Собеседник качал головой,
Удручённый моим ответом,
Долго сетовал как живой
И, сутулясь, ушёл с рассветом.
Мне хотелось пойти за ним,
Но накрыл с головой туман…
Что имеем — то не храним;
Получаем взамен — обман…
И душа — как кривой урод;
В ней — отчаяние и сомнение…
Раньше — был в России Народ;
А теперь в ней — лишь население.
Вовлекает самообман
В бесполезную кутерьму…
Поутру — бывает туман;
Днём и вечером — всё в дыму.
— Ужас — как мрачно, — заключила Даша, перестав подыгрывать. — А повеселее что-нибудь?
— «Весёлая покойницкая» Высоцкого подойдёт?
Даша засмеялась и отрицательно покачала головой.
— Тогда, может быть, Николай что-нибудь изобразит?
Николай потянулся было за гитарой, но, поморщившись, отказался:
— Рука болит.
— Ну извини, — сам виноват.
Теперь — за разговорами время летело быстро. Борис заметно повеселел; Дмитрий же — наоборот всё больше мрачнел.
— Что-то ты, Дима, какой-то невесёлый… Что случилось? — поинтересовался Борис.

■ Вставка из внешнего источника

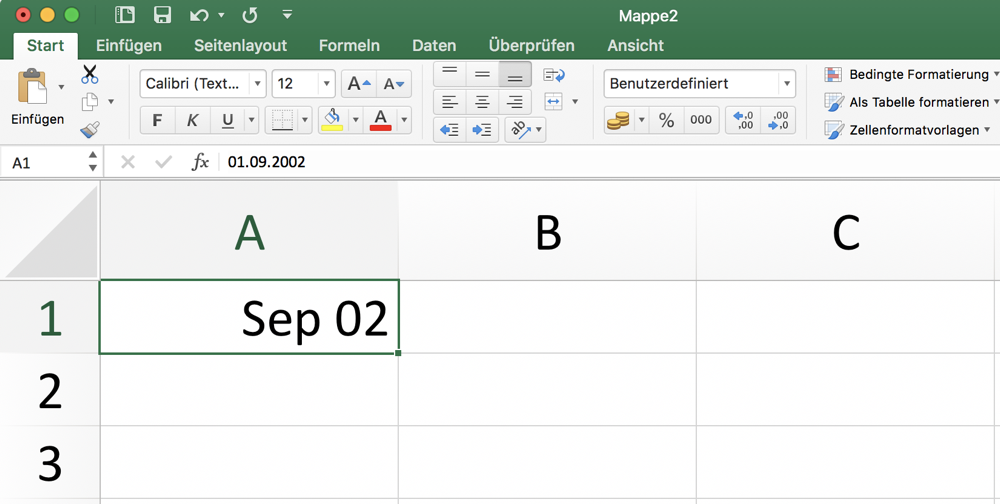The image size is (1000, 504).
Task: Click the yellow fill color bucket
Action: [332, 120]
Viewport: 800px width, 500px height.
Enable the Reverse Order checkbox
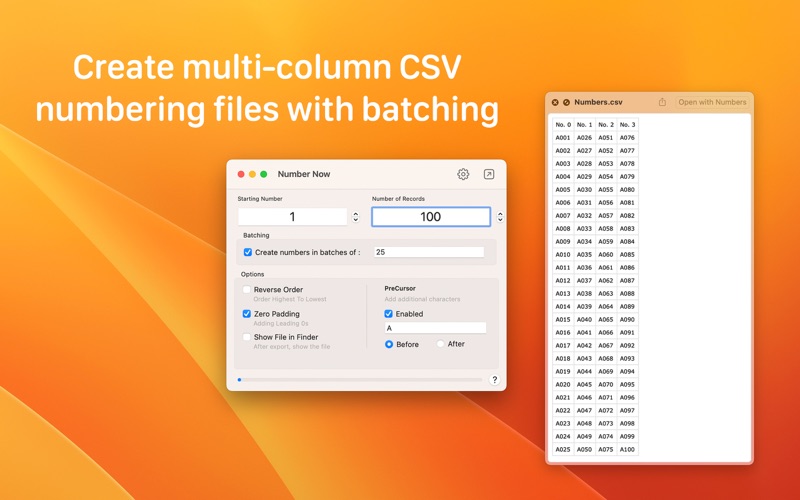coord(247,290)
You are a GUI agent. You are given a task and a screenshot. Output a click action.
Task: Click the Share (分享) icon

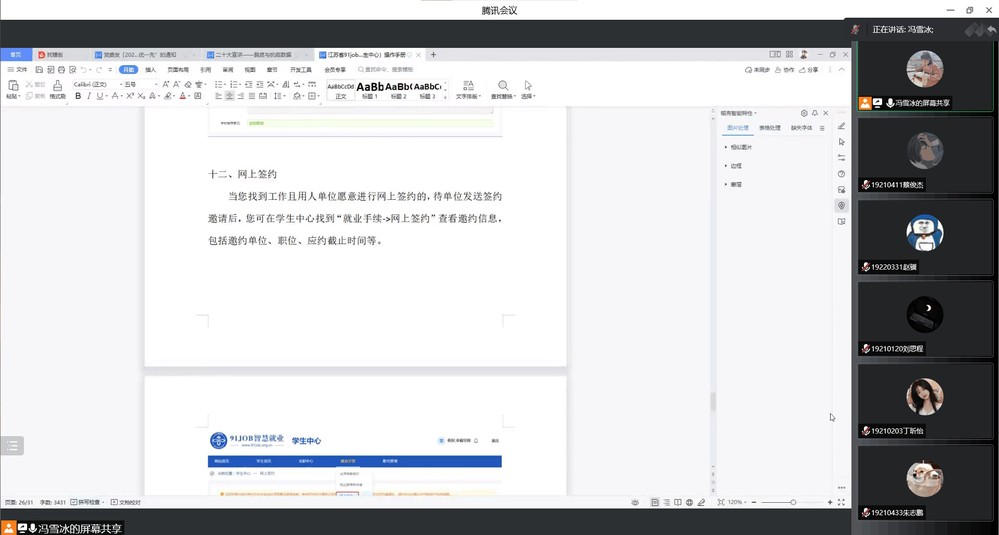click(x=808, y=70)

— Чем ближе к дому, — тем больше сомневаюсь, что я там кому-нибудь нужен… А тебя кто-нибудь будет встречать?
— Не думаю… Я только приятелю одному сообщил, что приеду.
Дмитрий как-то виновато посмотрел на Бориса и хотел было что-то сказать; но Борис уже опустил взгляд и, старательно выводя мелодию, пропел:
…Кто меня там встретит, как меня там примут
И какие песни там теперь поют…
Дмитрий покачал головой и проговорил задумчиво:
— Напутал слегка… Вот приеду — буду несколько дней подряд сидеть у магнитофона, Высоцкого слушать.
***
На перроне было малолюдно. Покинув вагон, Борис поднял лицо навстречу мелкому осеннему дождю, будто хотел что-то разглядеть в, затянутом тучами, небе; потом осмотрелся и, проводив взглядом уходящий состав, медленно пошёл через железнодорожные пути. Он не сразу заметил, как из-под навеса автобусной остановки вышли трое и направились в его сторону.
— Постой, земляк!.. Закурить дай! — выкрикнул один.
“Начинается! — подумал Борис. — И почему все эти ублюдки уверены, что кто-то обязан их угощать сигаретами?!» Приняв чуть левее, он лишь отрицательно покачал головой, собираясь обойти попрошаек.
— Постой!.. Тебе, что сигареты жалко?! — продолжал тот же голос.
«Хреново ты внимание отвлекаешь», — размышлял Борис, уже заметив, как другой заходит сзади. Стараясь увеличить дистанцию, Борис отшагнул, одновременно слегка развернувшись; это — оказалось весьма своевременно: вписав в этот же разворот жёсткий блок, Борис выбил, направленный на него, нож; той же рукой нанёс восходящий удар, который, однако, получился слабым, поскольку Борису пришлось торопливо менять позицию, встречая сразу двоих. Закрываясь одним нападающим от другого, он развернулся на сто восемьдесят градусов и успел нанести несколько коротких ударов; однако обе руки его тут же оказались захваченными. Тем временем нападавший первым — поднялся, пощупал челюсть, осмотрелся в поисках ножа и, не найдя его, направился к Борису, расстёгивая на ходу куртку.